Making the Digital World Safer
Dan Greer, a leader in computer security analysis, spoke several months ago at the Black Hat USA Conference in Las Vegas. In his speech, he outlined ten policies he thinks would make the cyberworld safer. Being a person who was raising concern and awareness of computer security before most of the world understood the risks, these are ideas corporations and governments should seriously consider.
- Entities, whether they are governments, corporations or a mom and pop shop, should be required to report cyberattacks against them if they are above a set level of severity.
- Internet service providers (IPSs), he argues, want to have their cake and eat it too when it comes to net neutrality. Greer says that if an ISP wants to price their service on the content they provide, then they need to assume liability for any damage caused by the content. That is, if your computer gets a virus, your ISP should be responsible for it if they are controlling the content you receive.
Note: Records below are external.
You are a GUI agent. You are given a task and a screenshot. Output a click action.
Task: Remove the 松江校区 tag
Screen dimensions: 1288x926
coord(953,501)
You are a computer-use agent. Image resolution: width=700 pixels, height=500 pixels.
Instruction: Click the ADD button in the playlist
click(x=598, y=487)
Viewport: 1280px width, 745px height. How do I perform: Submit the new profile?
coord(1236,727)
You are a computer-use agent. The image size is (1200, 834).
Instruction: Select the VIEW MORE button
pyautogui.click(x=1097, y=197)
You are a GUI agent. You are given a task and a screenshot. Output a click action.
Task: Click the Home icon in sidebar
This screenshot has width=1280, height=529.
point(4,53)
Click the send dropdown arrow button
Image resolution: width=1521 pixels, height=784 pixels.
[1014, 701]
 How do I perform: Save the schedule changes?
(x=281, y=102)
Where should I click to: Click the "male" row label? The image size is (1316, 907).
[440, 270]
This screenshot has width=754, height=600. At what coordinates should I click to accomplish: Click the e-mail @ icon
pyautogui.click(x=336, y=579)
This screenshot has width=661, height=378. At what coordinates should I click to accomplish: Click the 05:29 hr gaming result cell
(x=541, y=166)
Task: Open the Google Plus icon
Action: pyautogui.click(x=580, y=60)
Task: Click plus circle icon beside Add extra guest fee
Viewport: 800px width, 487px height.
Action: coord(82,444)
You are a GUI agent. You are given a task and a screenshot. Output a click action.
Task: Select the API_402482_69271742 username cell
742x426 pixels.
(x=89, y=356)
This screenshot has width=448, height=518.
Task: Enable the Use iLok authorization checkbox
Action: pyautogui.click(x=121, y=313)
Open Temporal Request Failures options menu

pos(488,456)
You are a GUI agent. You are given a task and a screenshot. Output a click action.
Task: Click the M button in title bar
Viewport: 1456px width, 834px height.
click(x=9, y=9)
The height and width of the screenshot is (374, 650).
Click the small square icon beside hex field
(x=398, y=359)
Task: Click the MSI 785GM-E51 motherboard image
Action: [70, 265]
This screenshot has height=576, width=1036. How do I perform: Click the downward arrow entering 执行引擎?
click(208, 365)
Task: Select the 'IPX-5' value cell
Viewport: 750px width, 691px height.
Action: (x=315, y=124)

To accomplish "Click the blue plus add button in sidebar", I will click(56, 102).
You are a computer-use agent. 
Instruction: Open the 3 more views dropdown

If they do't want to assume responsibility, they should waive any right to inspect, filter or alter the content a user receives on the internet.
- In a similar vein, software should have product liability. Code should be open source so a user can tweak it as they like. Otherwise the software provider should be liable for any damage caused by it.
- It's okay to hit back. If anyone, be it an individual, a government or a corporation, is hit with a cyberattack, they should be allowed to identify the attacker and launch a counter-attack if they're able to.
- Computers that are part of a larger system should be able to be shut down remotely or to at least have the ability to self-terminate.
- The US government should buy up and disclose all zero-day vulnerabilities, even if that means buying from hackers. This could help put a big dent into the amount of software used in cyberattacks.
- Europe has the "right to be forgotten" online. It's a step in the right direction, but Greer thinks it could go farther, and that the US should adopt a similar policy. Further, he says, a person should have the right to misrepresent themselves online in order to make things more difficult for hackers.
- Greer is against online voting since, as with just about any system, it could be hacked and lead to disaster.
- Outdated software should be immediately open-sourced. Think about when Windows XP support stopped. Plenty of people continued to use Windows XP, but since Microsoft was no longer updating it protections against hackers dropped off. If old software were to become open sourced, people would be able to continue patching the software, reducing the amount of hackable software.
- Anything connected to the internet can be accessed and vulnerable to hacking. Backups, Greer reasons, should be designed to be off the grid, which should help keep backups clean from infection.